A Request for Changes (RFC) is a structured proposal process used to introduce, discuss, and approve significant technical or architectural changes in a project or organization. The RFC process provides a transparent, reviewable, and documented path for evolving systems, APIs, or policies while ensuring stakeholder alignment and technical rigor.

RFC processes are commonly used in open-source projects, platform teams, and large engineering organizations to coordinate changes that affect multiple components, contributors, or external users.

Typical use cases include:

(1) Introducing new features or APIs (2) Changing architecture or core abstractions (3) Deprecating or removing existing functionality (4) Defining policies, conventions, or technical standards

The scope of an RFC process is generally project-wide or organization-wide and is applicable to any change that requires consensus, documentation, or long-term maintainability.

Core Concepts and Components

RFC Roles and Responsibilities

Component Description Typical Owner
Author Proposes the change and writes the RFC document Engineer or team proposing the change
Reviewer Provides technical feedback and evaluates the proposal Maintainers or domain experts
Maintainer Oversees the process and makes final decisions Core team or project leads
Stakeholders Affected teams or users who provide input Internal teams or community members

RFC Document Structure

While the exact structure varies by project, most RFCs contain the following sections:

Section Purpose
Summary Short description of the proposed change
Motivation Problem being solved and why the change is needed
Detailed Design Technical specification of the solution
Drawbacks Trade-offs and potential disadvantages
Alternatives Other approaches considered
Unresolved Questions Open issues requiring further discussion

Change Types Typically Requiring an RFC

This section lists common categories of changes that typically require an RFC. These changes usually have cross-team impact, long-term architectural consequences, or affect public interfaces.

Change Type Requires RFC Reason
Public API changes Yes Affects external users and compatibility
Core architecture modifications Yes Impacts multiple components
Tool or package promotion or replacement Yes Changes standard dependencies, workflows, or development conventions across teams
Internal refactoring Usually no Limited scope and low external impact
Bug fixes No Restores intended behavior
Experimental features Sometimes Depends on scope and stability goals

Execution Flow

The RFC workflow defines how a proposal moves from idea to accepted or rejected change.
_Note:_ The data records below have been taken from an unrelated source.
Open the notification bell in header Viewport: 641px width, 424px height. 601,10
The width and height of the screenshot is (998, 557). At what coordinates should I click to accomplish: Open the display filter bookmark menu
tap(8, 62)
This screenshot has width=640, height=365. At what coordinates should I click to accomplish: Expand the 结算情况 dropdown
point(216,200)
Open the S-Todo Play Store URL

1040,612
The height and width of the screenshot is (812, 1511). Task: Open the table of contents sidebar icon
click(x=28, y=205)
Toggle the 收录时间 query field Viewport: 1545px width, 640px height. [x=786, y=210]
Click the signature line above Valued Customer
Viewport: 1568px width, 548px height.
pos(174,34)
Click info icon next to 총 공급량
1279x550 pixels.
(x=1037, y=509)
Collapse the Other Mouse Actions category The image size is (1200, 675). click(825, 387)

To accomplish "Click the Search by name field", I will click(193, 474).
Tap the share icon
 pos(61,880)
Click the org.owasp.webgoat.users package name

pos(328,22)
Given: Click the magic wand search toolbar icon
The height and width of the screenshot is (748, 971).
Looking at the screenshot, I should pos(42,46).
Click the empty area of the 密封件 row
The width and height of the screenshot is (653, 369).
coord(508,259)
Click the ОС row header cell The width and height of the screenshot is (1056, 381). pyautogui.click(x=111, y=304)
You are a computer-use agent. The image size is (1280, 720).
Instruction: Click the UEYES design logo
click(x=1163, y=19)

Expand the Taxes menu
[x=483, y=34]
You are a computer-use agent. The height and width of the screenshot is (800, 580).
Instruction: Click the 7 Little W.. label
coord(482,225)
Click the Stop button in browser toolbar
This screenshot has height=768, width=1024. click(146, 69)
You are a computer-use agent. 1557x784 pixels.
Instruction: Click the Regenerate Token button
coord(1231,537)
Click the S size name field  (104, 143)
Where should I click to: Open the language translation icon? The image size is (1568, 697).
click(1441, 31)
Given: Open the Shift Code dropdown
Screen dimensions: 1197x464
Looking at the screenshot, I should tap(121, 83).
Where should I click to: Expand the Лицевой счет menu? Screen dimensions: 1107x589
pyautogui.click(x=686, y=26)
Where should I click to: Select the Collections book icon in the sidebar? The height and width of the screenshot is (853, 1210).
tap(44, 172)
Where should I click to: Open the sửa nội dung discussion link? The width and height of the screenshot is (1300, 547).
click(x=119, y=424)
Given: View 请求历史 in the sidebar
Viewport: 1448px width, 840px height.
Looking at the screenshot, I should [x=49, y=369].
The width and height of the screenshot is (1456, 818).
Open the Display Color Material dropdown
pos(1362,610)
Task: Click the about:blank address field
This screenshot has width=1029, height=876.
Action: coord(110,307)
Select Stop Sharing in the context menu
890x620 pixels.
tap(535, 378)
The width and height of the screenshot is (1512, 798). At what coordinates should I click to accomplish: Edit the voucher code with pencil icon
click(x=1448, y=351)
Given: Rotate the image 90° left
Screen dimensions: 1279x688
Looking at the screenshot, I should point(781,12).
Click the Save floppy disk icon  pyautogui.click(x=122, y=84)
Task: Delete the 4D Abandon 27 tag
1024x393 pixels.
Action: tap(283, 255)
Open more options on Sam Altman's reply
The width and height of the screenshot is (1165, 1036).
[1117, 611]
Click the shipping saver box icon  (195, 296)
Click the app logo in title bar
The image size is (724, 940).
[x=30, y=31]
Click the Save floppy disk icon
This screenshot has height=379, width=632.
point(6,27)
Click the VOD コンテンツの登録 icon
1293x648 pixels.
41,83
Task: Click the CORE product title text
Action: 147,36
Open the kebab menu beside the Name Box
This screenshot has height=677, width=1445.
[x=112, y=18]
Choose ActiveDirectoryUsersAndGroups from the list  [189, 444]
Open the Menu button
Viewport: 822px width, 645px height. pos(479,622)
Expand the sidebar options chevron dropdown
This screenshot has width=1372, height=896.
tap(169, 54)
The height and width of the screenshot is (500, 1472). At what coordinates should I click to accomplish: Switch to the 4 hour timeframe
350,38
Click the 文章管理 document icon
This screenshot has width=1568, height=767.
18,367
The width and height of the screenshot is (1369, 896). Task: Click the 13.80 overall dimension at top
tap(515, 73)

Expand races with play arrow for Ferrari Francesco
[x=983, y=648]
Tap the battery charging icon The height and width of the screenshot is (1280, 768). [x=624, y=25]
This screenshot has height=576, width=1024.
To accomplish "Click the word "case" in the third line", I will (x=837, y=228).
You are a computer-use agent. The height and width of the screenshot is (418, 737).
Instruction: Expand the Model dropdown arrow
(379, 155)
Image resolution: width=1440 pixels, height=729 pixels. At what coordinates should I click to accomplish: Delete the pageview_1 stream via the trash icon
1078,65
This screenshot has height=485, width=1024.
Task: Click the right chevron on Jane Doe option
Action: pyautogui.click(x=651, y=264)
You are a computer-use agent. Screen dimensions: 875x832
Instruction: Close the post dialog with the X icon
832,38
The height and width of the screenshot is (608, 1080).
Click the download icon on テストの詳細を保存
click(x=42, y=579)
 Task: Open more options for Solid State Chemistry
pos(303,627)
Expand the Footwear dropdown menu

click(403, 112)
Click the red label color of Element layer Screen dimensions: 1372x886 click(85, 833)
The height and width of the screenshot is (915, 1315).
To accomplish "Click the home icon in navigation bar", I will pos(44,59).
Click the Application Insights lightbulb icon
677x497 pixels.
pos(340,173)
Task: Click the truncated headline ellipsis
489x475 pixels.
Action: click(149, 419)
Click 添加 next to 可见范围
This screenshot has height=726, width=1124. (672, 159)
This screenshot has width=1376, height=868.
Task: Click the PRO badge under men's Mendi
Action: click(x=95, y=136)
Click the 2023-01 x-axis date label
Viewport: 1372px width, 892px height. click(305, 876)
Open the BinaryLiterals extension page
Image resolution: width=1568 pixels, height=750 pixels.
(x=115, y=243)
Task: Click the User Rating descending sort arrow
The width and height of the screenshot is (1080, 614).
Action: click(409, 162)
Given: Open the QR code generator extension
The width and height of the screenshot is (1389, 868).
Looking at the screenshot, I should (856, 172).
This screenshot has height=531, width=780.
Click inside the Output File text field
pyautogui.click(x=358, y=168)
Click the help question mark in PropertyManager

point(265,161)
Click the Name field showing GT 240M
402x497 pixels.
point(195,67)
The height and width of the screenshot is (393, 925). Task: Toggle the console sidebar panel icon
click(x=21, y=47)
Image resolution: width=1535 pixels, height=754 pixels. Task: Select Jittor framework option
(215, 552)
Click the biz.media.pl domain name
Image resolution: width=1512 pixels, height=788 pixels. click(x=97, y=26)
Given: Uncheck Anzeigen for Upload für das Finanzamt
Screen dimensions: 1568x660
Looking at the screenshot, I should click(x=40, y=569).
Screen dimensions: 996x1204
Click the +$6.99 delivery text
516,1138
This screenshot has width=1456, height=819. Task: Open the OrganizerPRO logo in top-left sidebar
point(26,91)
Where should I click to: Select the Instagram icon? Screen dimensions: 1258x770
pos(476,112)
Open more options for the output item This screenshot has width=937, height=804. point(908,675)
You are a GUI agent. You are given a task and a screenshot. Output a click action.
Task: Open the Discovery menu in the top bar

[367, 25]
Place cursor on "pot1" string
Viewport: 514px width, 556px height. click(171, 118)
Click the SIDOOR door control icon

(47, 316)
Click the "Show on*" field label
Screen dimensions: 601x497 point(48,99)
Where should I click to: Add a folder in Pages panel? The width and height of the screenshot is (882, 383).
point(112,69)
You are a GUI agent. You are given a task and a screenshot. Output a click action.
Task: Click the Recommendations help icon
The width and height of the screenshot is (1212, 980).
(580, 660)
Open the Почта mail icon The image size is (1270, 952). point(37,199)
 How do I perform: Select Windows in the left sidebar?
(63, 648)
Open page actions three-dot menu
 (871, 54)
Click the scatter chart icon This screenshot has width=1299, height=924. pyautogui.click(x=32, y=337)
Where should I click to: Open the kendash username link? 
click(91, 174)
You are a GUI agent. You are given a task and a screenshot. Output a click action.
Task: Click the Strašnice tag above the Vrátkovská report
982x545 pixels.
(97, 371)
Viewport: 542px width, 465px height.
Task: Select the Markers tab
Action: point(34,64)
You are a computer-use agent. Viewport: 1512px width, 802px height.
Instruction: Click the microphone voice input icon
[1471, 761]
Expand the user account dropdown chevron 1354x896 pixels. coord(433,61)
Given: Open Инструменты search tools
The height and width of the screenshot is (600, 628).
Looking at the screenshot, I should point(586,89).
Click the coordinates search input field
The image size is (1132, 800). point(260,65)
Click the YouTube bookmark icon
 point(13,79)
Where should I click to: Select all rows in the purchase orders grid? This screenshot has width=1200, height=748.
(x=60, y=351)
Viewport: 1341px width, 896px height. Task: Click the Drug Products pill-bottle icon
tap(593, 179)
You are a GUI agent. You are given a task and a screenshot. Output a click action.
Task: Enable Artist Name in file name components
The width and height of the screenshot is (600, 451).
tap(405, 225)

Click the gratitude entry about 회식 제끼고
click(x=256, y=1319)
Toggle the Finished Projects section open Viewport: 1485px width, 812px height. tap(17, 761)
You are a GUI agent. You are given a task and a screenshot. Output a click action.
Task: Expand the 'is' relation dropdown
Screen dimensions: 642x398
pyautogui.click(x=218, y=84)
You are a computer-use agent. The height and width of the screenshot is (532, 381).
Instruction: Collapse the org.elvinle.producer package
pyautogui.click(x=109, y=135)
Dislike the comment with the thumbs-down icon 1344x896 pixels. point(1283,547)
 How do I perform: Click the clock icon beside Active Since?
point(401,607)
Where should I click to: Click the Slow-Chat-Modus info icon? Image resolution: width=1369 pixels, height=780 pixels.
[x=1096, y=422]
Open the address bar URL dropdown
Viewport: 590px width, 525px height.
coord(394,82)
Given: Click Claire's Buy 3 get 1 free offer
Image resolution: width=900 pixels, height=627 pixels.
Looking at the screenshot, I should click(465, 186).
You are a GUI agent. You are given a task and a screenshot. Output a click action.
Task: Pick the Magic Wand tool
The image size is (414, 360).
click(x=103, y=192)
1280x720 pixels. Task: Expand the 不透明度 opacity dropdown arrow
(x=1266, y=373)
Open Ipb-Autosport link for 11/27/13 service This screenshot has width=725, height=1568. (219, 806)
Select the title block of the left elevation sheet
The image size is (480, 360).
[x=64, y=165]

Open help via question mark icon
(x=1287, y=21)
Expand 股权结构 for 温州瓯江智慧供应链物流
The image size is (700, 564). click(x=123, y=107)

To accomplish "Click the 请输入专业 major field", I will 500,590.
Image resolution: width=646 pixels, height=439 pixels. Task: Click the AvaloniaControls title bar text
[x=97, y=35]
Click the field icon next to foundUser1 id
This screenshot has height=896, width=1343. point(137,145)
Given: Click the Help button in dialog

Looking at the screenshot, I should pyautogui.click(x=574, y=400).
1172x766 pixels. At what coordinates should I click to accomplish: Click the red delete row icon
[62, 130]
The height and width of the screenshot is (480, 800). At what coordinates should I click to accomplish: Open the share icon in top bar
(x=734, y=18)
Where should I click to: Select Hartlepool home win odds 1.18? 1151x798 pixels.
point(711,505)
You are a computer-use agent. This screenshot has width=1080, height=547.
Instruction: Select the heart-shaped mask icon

This flow is triggered when a contributor identifies a change that affects public interfaces, architecture, or project policies, and it results in a documented decision and implementation plan.

(1) Identify the need for a change

  • Author determines that the change is significant enough to require formal review.

(2) Draft the RFC document

  • Author prepares the proposal using the project’s RFC template.
  • The document includes motivation, design, and trade-offs.

(3) Submit the RFC for review

  • The proposal is opened as a pull request or similar review artifact.
  • Reviewers and stakeholders provide feedback.

(4) Discussion and iteration

  • Author updates the RFC based on comments and technical concerns.
  • Design alternatives may be explored.

(5) Decision by maintainers

  • Maintainers approve, request further changes, or reject the proposal.
  • The decision is documented in the RFC thread.

(6) Merge or close the RFC

  • Accepted RFCs are merged into the repository.
  • Rejected RFCs are closed with documented reasoning.

(7) Implementation phase

  • Author or assigned contributors implement the approved design.
  • Implementation typically references the accepted RFC.

Practical Usage Guidelines

When to Create an RFC

Use the RFC process when:

(1) The change modifies public APIs or protocols (2) Multiple teams or subsystems are affected (3) The decision has long-term architectural impact (4) The change introduces new abstractions or conventions (5) A standard tool or package is being promoted, replaced, or deprecated across the organization

Decision checkpoint: Is an RFC required?

If the impact of a change is unclear, perform the following checks:

(1) Determine whether the change affects public or shared interfaces.
(2) Evaluate whether rollback would be difficult after deployment.
(3) Check if multiple teams or components depend on the behavior.
(4) If any condition is true, create an RFC before implementation.

Author Responsibilities

(1) Clearly define the problem and motivation (2) Provide a technically feasible design (3) Document trade-offs and alternatives (4) Respond to reviewer feedback promptly

Author readiness checklist

Before submitting an RFC:

(1) Confirm the problem statement is precise and measurable.
(2) Ensure the design is implementable with current constraints.
(3) Document at least one alternative approach.
(4) Identify affected components and stakeholders.

Maintainer Responsibilities

(1) Ensure proposals align with project goals (2) Facilitate constructive discussion (3) Make timely decisions to avoid process stalls (4) Document acceptance or rejection reasons

Inspiration

The RFC model is inspired by engineering practices used in large technology organizations and mature open-source communities. These organizations use RFC-style processes to provide a centralized, transparent, and reviewable mechanism for making technical decisions that affect multiple teams or long-term architecture.

Common characteristics of these processes include:

(1) A single repository or directory that stores all accepted proposals (2) Public discussion threads for technical review and feedback (3) Documented decision history for future reference (4) Clear ownership and approval mechanisms

Examples of organizations and projects using RFC-style processes:

(1) Rust language project — uses RFCs to evolve the language and standard library (2) PyTorch — uses RFCs for core framework changes and APIs (3) Kubernetes — uses KEPs (Kubernetes Enhancement Proposals) as a similar model (4) React — uses RFCs for major API and architectural decisions

Adopting an RFC process

When introducing an RFC process in an organization:

(1) Define what types of changes require an RFC.
(2) Create a standard RFC template.
(3) Establish clear maintainer or decision authority.
(4) Store all RFCs in a centralized, version-controlled repository.

Limitations and Edge Cases

(1) Process overhead

  • RFCs introduce review cycles that may slow small or urgent changes.

(2) Ambiguous scope

  • Teams may disagree on whether a change requires an RFC.

(3) Stalled proposals

  • Without clear ownership, RFCs may remain unresolved.

(4) Implementation drift

  • Approved RFCs may diverge from the final implementation if not enforced.

(5) Consensus vs. decision authority

  • Projects must define whether decisions are consensus-based or maintainer-driven.

Avoid using RFCs for trivial changes

Do not create RFCs for:

(1) Minor bug fixes
(2) Localized refactoring
(3) Changes with no external impact

Excessive RFC usage can slow development without improving decision quality.